--- Quoted passage ---
Larry, interesting image(s). I do like it as is, feel the top of the
bike expands and may perfectly blur as expands. Just me, of course.
You may get sharper shadows and proper light intensity somehow focusing
the light. One assignment long ago was to cast a perfectly round and
crisp patch of light on a model - even the bare flash head was too soft
and the output too weak, so I rented a continuous light "cannon" and
managed to project trough the door. The photo can't be shown now (not
scheduled to scan and post since it was an assignment with clear and
directed briefing based on previously published fashion shot, not {my
own idea} image) but the model's shadow is crisp as it gets over the
background. It does get softer on the far side - but still sharper than
otherwise.
I remember some fresnel attachments for modifying camera flashes that
allow wildlife photographers to fill distant subjects. Believe they are
plastic, not needing to stand modeling lights. My Sinar had a fresnel
attachment, needed with tilted and shifted wide angles - may be another
source. Don't know if it will work, maybe you could try to project a
flash light with a wide angle and normal lenses to prove the concept -
I'd try it tonight if I get my flashlights to work ;-).
Moving the light source far is a try, but it also would change the kind
of projection of the shadow - paralel light rays means shadow of the
same size, distortion provided only by the angle between light, bike and
the floor. Hey, almost forgot the focus zone of the tilted camera... you
have some choices to do.
I'm curious, do post the next set.

--- Data extract ---

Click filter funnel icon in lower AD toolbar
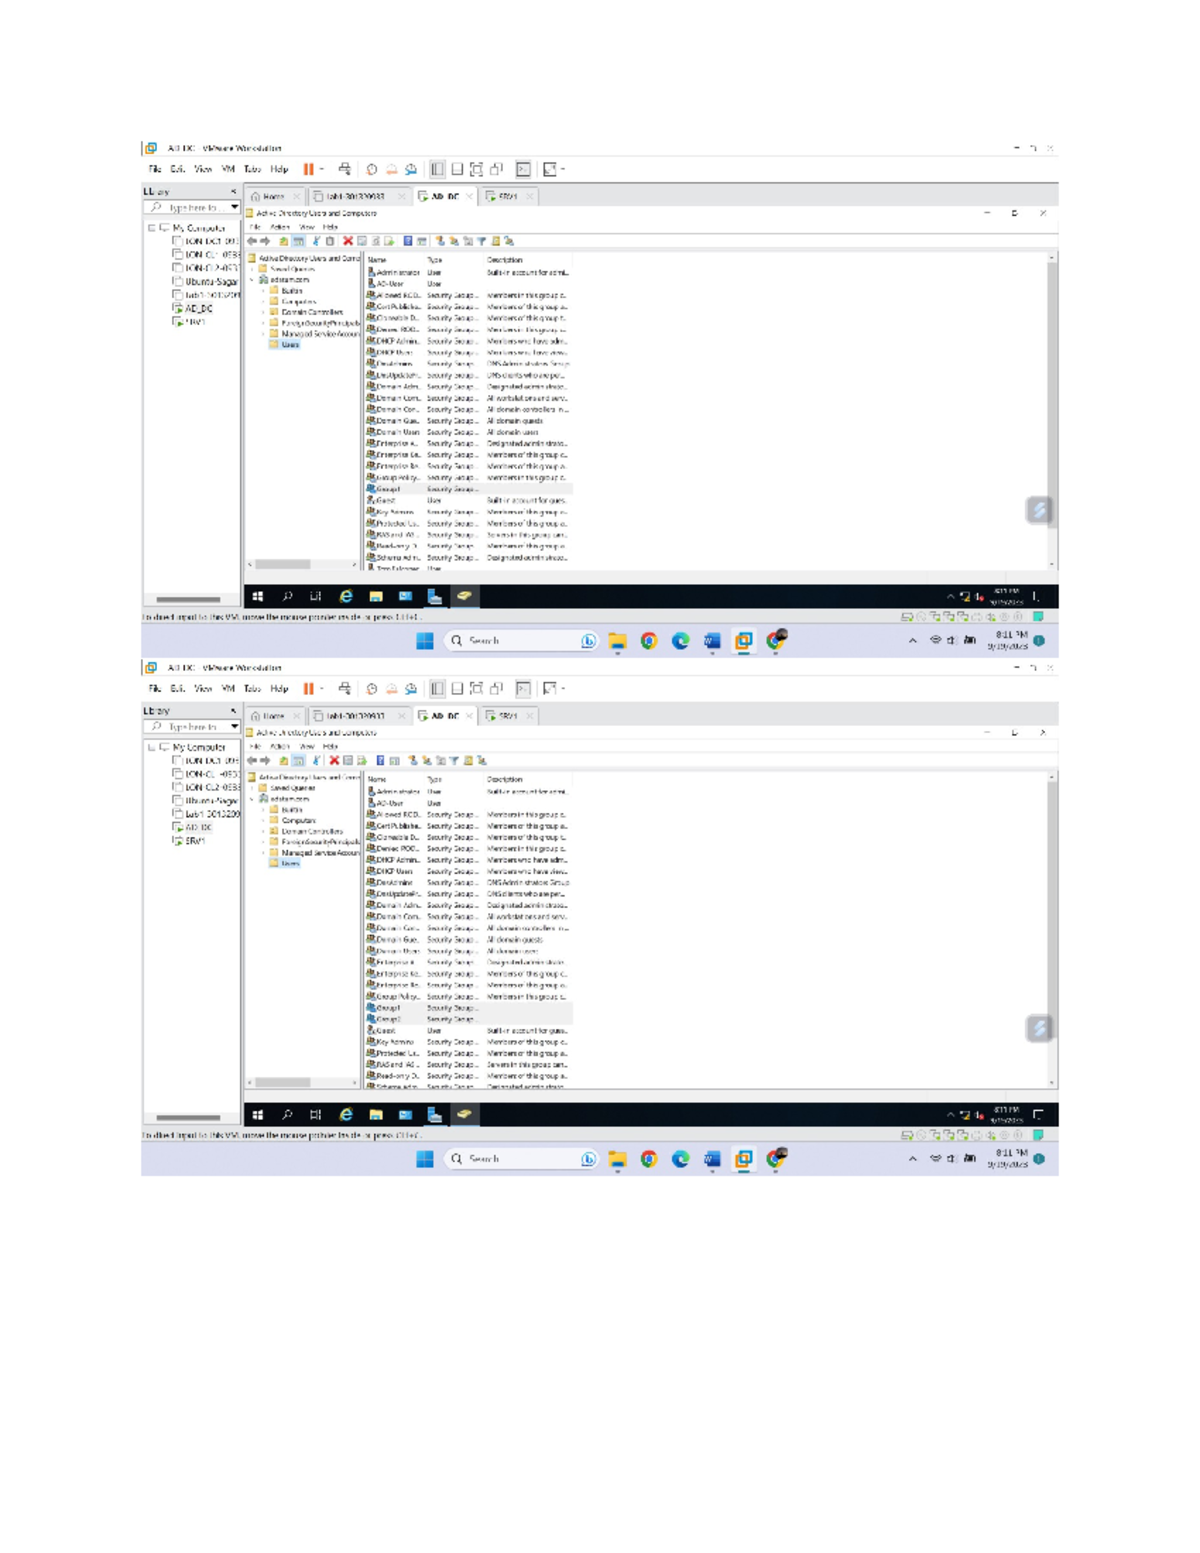 click(x=454, y=761)
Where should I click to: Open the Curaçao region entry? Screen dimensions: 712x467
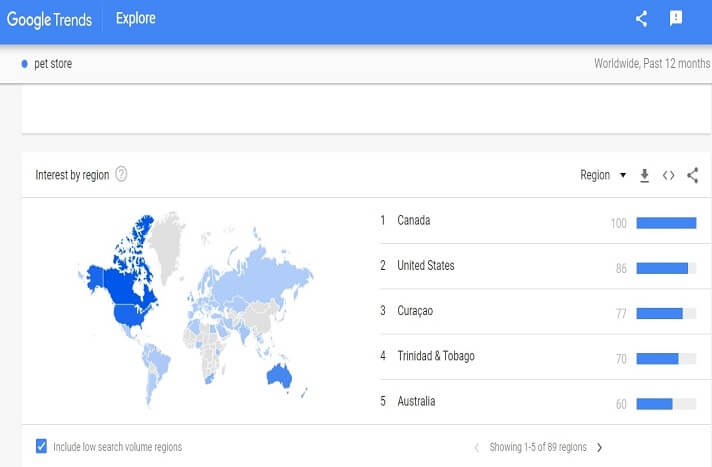point(418,311)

--- Requirement ---
Rewrite the post about lighting from "I remember some" to "choices to do.", putting "Fresnel" wherever "fresnel" occurs. Rely only on the post about lighting, not on the data.

--- Output below ---
I remember some Fresnel attachments for modifying camera flashes that
allow wildlife photographers to fill distant subjects. Believe they are
plastic, not needing to stand modeling lights. My Sinar had a Fresnel
attachment, needed with tilted and shifted wide angles - may be another
source. Don't know if it will work, maybe you could try to project a
flash light with a wide angle and normal lenses to prove the concept -
I'd try it tonight if I get my flashlights to work ;-).
Moving the light source far is a try, but it also would change the kind
of projection of the shadow - paralel light rays means shadow of the
same size, distortion provided only by the angle between light, bike and
the floor. Hey, almost forgot the focus zone of the tilted camera... you
have some choices to do.